Stored items

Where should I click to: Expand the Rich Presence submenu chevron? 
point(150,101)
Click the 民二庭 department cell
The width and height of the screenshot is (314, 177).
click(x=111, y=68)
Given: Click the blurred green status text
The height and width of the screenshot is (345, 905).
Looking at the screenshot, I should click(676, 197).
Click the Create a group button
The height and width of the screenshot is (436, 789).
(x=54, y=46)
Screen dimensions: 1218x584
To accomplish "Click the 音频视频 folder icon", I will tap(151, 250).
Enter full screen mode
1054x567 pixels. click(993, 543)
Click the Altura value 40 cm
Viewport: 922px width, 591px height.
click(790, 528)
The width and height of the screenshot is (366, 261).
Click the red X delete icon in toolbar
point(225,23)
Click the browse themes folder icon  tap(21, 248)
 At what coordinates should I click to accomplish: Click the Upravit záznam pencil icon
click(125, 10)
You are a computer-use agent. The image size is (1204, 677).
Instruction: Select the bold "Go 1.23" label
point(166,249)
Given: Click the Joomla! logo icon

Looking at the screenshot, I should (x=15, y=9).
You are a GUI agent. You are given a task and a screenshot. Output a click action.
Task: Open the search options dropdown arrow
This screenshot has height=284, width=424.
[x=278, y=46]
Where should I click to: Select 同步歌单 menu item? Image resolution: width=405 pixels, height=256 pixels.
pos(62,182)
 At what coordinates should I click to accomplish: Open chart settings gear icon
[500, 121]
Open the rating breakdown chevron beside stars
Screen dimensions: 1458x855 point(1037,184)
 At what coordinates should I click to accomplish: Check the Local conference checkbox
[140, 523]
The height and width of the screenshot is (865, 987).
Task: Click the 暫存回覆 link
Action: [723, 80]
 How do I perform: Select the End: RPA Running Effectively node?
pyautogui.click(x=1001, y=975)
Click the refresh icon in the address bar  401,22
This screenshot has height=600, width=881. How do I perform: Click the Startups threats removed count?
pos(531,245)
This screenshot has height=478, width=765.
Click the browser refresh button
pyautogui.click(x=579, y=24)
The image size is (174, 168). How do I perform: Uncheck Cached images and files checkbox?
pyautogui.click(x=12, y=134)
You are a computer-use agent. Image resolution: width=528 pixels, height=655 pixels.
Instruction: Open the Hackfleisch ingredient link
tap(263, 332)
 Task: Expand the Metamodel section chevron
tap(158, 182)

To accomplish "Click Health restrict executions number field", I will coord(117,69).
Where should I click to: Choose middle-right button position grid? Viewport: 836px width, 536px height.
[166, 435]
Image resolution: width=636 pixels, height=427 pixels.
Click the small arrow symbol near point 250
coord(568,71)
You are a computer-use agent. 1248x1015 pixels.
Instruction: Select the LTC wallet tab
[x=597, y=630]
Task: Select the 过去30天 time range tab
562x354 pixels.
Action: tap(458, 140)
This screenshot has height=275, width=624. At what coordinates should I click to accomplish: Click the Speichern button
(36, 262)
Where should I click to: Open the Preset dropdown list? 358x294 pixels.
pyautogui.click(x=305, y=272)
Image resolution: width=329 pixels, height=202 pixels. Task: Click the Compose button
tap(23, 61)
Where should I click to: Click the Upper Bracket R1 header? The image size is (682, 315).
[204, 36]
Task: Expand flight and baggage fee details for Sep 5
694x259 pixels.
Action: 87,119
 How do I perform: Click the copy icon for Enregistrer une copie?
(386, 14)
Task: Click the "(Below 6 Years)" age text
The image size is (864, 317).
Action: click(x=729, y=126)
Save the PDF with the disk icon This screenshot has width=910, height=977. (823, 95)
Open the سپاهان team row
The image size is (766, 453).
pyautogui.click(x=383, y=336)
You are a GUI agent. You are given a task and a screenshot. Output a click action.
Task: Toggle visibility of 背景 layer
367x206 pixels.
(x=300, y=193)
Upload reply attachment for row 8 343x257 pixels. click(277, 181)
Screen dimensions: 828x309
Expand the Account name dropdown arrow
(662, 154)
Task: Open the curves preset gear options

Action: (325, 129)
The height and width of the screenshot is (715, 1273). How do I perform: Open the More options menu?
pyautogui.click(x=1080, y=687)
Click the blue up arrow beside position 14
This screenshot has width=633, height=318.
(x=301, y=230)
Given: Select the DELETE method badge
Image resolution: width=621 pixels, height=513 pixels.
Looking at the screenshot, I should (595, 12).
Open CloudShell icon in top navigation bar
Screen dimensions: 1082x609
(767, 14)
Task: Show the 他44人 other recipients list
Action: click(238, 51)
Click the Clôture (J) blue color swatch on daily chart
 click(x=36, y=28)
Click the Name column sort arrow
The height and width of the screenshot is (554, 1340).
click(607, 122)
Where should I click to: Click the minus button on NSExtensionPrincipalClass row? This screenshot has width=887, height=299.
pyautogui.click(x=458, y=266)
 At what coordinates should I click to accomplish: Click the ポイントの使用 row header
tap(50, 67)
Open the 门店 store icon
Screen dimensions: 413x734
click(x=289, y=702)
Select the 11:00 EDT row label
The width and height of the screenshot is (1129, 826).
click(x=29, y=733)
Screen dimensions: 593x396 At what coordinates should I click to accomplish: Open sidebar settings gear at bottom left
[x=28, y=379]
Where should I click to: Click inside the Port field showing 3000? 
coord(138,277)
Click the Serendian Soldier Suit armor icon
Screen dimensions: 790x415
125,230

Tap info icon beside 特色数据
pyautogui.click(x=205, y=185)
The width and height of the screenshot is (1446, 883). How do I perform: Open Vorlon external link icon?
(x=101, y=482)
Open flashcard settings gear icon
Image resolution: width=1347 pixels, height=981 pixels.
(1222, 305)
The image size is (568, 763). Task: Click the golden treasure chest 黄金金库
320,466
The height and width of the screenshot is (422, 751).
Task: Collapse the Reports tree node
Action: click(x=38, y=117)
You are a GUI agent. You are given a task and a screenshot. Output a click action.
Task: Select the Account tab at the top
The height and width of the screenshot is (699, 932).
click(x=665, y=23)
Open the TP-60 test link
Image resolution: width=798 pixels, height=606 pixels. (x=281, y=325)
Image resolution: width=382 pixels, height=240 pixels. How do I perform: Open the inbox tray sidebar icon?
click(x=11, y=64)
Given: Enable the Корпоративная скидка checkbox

[Aim of the exercise]
Begin at the first line of the records above and restate each line word for word, stopping after the line with "Given: Click the blurred green status text".

[Result for this task]
Where should I click to: Expand the Rich Presence submenu chevron? 
point(150,101)
Click the 民二庭 department cell
The width and height of the screenshot is (314, 177).
click(x=111, y=68)
Given: Click the blurred green status text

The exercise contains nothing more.